For any Franciscan today to stand by idly while the pope canonizes Serra is at least as immoral an act as was the work of their sadistic forefathers. Survivors of the missions were interviewed in the late nineteenth century and “all agreed that the friars and mission life was cruel and oppressive.” (151) On July 21, 1797, a group of Indians who escaped were interviewed by the military commander who captured them on why they escaped. Here are some of their testimonies as recorded by the commander:

  • After his wife and daughter died, on five separate occasions Father Danti ordered him whipped because he was crying. For these reasons he fled.
  • He fled because his wife and one child had died, no other reason that that.
  • His motive for fleeing was that his brother had died on the other shore, and when he cried for him at the mission they whipped him.
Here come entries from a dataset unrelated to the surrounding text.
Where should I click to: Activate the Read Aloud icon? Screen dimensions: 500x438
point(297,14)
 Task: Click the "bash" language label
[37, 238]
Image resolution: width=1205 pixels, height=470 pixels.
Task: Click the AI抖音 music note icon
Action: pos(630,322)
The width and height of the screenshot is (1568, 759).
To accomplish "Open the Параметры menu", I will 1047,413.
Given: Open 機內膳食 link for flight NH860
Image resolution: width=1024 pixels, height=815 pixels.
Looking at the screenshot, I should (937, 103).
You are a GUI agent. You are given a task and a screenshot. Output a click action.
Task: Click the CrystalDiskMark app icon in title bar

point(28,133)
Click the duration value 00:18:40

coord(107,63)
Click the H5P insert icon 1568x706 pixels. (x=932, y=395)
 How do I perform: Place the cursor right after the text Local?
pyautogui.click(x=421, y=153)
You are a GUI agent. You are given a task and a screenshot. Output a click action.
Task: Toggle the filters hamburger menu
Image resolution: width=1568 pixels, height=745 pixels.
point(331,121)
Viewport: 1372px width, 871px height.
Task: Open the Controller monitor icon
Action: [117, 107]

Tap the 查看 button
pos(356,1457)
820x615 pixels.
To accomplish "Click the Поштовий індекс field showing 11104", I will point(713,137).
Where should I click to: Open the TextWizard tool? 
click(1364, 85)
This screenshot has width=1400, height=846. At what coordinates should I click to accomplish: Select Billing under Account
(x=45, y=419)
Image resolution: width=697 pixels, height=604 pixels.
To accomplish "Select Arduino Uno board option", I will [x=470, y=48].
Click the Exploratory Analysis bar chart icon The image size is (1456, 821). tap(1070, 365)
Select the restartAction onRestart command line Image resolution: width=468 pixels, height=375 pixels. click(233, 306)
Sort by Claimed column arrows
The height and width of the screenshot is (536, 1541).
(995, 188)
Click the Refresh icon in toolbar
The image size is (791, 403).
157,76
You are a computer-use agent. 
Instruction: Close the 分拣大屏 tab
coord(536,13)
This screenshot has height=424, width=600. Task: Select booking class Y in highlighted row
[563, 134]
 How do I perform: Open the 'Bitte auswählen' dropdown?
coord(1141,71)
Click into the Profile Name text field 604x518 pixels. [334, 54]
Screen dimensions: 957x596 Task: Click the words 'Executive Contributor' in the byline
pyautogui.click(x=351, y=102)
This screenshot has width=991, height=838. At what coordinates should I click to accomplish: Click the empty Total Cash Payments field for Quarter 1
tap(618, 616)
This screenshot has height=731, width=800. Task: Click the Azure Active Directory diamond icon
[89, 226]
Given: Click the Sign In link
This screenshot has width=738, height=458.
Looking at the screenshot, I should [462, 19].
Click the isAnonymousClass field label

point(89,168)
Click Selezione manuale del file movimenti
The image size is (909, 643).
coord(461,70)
  • He left because his mother, two brothers and three nephews died all of hunger. So that he would not also die of hunger, he fled. (152f)

This does not strike me as twenty-first century values foisted onto eighteenth-century reality. In fact, visitors to the missions in their own time were shocked by what they saw—even Friar Antonio de la Conception Horra who was assigned to head Mission Sanguel in 1798 was shocked and complained that the missions failed to teach the Indians the Spanish language. He wrote the Viceroy of Mexico: “The manner in which the Indians are treated is by far more cruel than anything I have ever read about. For any reason however insignificant it may be, they are severely and cruelly whipped, placed in shackles, or put in stocks for days on end without receiving even a drop of water.” (141) Another friar in 1797 reported why Indians were fleeing the Mission San Francisco. “It is due to the terrible suffering they experienced from punishments and work,” he wrote the governor. An investigating presidio commander wrote: “Generally the treatment given the Indians is very harsh. At San Francisco, it even reached the point of cruelty.” (142)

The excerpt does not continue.